• Goal of the exercise
Within the records below is a range that opens at the line with "Task: Click the phrase" and closes at the line with "Toggle the lock". Return that range word for word, both ends included, and only that range.

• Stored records
________

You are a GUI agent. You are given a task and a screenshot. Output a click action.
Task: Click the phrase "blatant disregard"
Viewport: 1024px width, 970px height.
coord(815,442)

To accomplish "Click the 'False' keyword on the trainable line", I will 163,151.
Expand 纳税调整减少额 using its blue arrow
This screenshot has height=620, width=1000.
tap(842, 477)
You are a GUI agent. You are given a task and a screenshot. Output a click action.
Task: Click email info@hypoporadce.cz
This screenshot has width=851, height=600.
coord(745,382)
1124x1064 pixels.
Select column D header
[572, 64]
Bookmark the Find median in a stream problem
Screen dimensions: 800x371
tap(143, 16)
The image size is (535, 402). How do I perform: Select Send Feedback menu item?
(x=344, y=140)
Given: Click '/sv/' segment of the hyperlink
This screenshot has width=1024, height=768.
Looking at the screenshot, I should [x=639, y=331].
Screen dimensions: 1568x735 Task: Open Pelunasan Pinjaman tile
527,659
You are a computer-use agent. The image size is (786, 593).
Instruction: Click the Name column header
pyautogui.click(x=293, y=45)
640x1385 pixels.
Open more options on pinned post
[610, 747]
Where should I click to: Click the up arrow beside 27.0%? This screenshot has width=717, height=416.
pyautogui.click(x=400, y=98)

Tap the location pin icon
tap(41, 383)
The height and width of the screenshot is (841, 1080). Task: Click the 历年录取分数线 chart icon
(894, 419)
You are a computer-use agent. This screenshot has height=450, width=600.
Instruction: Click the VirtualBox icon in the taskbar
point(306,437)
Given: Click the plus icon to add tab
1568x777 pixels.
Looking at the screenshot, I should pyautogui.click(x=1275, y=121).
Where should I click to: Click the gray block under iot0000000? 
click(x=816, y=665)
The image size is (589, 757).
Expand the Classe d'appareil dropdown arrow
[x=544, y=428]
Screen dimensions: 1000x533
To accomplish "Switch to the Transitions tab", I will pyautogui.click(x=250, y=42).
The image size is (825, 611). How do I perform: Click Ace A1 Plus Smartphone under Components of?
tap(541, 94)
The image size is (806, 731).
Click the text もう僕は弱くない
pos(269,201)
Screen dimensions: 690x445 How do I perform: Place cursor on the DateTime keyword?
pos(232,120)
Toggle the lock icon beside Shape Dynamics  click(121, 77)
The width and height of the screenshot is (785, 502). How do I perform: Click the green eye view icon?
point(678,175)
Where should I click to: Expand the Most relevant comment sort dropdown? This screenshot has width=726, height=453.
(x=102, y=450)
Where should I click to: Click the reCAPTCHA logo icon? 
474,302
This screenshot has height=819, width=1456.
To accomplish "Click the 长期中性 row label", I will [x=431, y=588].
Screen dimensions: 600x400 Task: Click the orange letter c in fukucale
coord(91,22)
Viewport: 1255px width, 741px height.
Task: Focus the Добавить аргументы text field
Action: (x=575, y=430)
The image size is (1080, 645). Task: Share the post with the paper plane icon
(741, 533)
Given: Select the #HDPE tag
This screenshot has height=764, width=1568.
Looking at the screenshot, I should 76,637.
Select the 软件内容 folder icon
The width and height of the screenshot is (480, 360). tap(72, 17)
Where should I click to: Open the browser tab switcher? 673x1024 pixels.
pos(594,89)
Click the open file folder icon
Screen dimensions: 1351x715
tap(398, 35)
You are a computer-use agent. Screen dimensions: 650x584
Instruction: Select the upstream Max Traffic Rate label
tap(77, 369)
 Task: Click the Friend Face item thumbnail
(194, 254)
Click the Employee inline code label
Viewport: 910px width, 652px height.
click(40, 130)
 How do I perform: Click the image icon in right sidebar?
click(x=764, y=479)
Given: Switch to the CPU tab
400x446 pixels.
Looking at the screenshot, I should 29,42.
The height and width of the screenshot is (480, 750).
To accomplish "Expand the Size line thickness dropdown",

________

• Solved exercise
Task: Click the phrase "blatant disregard"
Viewport: 1024px width, 970px height.
coord(815,442)

To accomplish "Click the 'False' keyword on the trainable line", I will 163,151.
Expand 纳税调整减少额 using its blue arrow
This screenshot has height=620, width=1000.
tap(842, 477)
You are a GUI agent. You are given a task and a screenshot. Output a click action.
Task: Click email info@hypoporadce.cz
This screenshot has width=851, height=600.
coord(745,382)
1124x1064 pixels.
Select column D header
[572, 64]
Bookmark the Find median in a stream problem
Screen dimensions: 800x371
tap(143, 16)
The image size is (535, 402). How do I perform: Select Send Feedback menu item?
(x=344, y=140)
Given: Click '/sv/' segment of the hyperlink
This screenshot has width=1024, height=768.
Looking at the screenshot, I should [x=639, y=331].
Screen dimensions: 1568x735 Task: Open Pelunasan Pinjaman tile
527,659
You are a computer-use agent. The image size is (786, 593).
Instruction: Click the Name column header
pyautogui.click(x=293, y=45)
640x1385 pixels.
Open more options on pinned post
[610, 747]
Where should I click to: Click the up arrow beside 27.0%? This screenshot has width=717, height=416.
pyautogui.click(x=400, y=98)

Tap the location pin icon
tap(41, 383)
The height and width of the screenshot is (841, 1080). Task: Click the 历年录取分数线 chart icon
(894, 419)
You are a computer-use agent. This screenshot has height=450, width=600.
Instruction: Click the VirtualBox icon in the taskbar
point(306,437)
Given: Click the plus icon to add tab
1568x777 pixels.
Looking at the screenshot, I should pyautogui.click(x=1275, y=121).
Where should I click to: Click the gray block under iot0000000? 
click(x=816, y=665)
The image size is (589, 757).
Expand the Classe d'appareil dropdown arrow
[x=544, y=428]
Screen dimensions: 1000x533
To accomplish "Switch to the Transitions tab", I will pyautogui.click(x=250, y=42).
The image size is (825, 611). How do I perform: Click Ace A1 Plus Smartphone under Components of?
tap(541, 94)
The image size is (806, 731).
Click the text もう僕は弱くない
pos(269,201)
Screen dimensions: 690x445 How do I perform: Place cursor on the DateTime keyword?
pos(232,120)
Toggle the lock icon beside Shape Dynamics  click(121, 77)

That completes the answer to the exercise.